- _Task description_:
Report all lines of the records that contain "checkbox".

--- Task material Enclosed Below ---

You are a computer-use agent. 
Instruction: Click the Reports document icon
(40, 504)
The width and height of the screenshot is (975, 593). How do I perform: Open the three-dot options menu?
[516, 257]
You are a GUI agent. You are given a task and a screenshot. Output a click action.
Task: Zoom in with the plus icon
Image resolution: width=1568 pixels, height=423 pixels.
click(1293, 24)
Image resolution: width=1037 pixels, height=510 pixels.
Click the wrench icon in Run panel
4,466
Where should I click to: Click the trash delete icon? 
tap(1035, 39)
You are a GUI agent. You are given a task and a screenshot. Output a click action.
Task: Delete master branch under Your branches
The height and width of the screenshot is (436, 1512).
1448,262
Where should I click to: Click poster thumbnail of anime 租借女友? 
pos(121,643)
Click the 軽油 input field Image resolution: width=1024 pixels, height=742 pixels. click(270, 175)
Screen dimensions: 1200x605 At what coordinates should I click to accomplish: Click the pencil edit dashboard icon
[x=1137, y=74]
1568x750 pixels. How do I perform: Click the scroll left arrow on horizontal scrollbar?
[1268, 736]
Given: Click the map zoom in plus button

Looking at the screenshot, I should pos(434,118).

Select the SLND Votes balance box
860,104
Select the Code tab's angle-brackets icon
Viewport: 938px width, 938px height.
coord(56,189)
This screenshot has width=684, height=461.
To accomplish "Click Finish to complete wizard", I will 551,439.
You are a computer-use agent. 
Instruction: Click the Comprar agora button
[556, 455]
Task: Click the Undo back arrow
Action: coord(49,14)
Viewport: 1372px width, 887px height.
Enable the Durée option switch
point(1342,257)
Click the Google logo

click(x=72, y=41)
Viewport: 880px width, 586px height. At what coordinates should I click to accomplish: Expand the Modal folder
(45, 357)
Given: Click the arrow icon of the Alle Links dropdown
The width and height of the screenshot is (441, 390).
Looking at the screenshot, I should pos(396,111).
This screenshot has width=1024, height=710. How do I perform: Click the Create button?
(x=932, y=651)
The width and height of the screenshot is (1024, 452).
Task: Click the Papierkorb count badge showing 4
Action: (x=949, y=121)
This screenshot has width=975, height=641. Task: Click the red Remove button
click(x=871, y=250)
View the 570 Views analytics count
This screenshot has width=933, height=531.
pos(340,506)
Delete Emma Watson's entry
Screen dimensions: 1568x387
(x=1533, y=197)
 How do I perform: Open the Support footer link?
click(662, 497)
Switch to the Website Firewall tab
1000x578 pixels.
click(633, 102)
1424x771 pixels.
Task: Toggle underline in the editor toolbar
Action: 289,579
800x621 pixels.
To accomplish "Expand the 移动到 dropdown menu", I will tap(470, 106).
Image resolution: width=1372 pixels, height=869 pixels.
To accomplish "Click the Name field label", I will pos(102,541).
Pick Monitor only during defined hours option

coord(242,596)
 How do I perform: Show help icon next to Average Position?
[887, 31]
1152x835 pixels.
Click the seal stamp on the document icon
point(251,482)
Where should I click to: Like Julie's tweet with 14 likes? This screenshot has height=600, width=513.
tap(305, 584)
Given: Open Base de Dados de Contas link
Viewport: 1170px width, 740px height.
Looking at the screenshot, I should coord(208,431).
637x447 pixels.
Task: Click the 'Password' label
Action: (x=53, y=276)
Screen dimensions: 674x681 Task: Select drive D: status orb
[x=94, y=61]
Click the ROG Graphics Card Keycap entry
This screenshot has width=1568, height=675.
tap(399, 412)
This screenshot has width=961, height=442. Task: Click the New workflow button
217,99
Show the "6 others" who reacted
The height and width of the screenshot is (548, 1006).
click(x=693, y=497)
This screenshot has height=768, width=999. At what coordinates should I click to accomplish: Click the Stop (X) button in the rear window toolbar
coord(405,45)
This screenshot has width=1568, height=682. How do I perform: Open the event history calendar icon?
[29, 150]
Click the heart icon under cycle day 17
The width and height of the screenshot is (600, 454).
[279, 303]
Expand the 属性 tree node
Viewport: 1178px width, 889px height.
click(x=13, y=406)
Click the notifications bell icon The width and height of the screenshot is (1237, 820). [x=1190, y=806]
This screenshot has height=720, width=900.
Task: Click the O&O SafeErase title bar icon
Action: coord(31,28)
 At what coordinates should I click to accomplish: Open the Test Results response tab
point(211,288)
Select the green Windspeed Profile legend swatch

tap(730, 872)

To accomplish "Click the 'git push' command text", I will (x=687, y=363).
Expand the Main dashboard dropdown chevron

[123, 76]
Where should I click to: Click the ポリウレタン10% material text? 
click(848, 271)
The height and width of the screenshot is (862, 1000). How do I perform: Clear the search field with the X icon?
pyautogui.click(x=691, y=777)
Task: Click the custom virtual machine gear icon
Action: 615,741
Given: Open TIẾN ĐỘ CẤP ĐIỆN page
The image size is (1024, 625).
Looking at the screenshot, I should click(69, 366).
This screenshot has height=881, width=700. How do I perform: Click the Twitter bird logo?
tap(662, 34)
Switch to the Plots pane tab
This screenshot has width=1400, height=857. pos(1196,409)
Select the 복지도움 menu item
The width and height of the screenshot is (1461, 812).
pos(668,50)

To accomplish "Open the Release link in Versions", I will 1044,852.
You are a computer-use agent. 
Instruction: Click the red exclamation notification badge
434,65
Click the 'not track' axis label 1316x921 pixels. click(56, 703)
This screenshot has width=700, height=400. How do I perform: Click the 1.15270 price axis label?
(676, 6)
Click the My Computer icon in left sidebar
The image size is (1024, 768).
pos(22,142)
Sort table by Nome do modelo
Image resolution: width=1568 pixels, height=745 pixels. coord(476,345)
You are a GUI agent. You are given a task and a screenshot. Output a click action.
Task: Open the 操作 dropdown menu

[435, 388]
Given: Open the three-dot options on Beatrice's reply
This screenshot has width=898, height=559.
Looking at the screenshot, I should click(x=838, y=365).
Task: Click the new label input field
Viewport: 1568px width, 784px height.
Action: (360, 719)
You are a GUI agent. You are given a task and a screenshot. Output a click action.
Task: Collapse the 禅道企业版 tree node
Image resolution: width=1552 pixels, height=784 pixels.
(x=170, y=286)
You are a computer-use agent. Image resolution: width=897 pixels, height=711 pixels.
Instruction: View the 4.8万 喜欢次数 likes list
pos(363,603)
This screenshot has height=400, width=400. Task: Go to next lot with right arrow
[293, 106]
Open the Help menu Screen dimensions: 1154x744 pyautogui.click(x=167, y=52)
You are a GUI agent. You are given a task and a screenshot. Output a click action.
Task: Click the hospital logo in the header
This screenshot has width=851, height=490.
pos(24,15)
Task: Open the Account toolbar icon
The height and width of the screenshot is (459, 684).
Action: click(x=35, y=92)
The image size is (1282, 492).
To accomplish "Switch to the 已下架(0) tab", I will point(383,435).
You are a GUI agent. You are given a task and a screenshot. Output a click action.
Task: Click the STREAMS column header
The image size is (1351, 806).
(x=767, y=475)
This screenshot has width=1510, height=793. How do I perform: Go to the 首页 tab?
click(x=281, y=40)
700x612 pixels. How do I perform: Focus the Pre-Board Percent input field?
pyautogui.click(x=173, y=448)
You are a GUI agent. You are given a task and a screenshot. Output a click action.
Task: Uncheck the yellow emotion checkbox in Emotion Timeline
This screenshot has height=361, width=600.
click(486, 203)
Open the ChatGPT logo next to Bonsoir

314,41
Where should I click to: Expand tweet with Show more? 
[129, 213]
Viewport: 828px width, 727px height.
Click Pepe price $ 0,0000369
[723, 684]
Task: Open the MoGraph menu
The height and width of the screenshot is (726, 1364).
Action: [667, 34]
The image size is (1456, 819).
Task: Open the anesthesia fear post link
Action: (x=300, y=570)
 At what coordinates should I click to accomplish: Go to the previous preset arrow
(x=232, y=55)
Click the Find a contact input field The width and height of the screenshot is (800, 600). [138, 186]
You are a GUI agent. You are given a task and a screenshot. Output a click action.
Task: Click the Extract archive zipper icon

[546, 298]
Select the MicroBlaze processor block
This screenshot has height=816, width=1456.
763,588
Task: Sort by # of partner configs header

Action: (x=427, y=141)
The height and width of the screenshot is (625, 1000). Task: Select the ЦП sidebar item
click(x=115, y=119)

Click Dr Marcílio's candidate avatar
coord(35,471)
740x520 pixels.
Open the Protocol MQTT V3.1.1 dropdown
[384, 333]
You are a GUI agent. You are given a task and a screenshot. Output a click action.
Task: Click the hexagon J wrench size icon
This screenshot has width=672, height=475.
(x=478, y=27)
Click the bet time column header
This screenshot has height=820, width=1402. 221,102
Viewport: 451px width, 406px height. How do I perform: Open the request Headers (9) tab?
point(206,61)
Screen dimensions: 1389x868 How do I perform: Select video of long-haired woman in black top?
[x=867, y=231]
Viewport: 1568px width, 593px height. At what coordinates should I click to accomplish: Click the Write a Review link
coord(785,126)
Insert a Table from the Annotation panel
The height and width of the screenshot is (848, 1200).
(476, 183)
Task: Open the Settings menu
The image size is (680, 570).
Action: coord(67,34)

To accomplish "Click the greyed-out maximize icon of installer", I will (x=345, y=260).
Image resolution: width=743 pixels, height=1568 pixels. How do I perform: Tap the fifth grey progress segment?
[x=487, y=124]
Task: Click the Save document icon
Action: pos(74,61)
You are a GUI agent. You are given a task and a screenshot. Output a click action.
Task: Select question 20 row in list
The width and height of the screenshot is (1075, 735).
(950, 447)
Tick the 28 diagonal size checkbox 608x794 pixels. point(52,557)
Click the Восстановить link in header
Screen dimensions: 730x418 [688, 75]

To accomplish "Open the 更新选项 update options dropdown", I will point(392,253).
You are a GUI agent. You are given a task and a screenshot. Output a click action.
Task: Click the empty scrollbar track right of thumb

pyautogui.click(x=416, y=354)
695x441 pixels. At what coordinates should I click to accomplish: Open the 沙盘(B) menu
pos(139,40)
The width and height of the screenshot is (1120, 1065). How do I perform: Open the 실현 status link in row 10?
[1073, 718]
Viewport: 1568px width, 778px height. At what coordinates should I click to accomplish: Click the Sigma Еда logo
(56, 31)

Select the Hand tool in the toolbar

--- End of Enclosed Task material ---

- _Your response_:
Task: Uncheck the yellow emotion checkbox in Emotion Timeline
Tick the 28 diagonal size checkbox 608x794 pixels. point(52,557)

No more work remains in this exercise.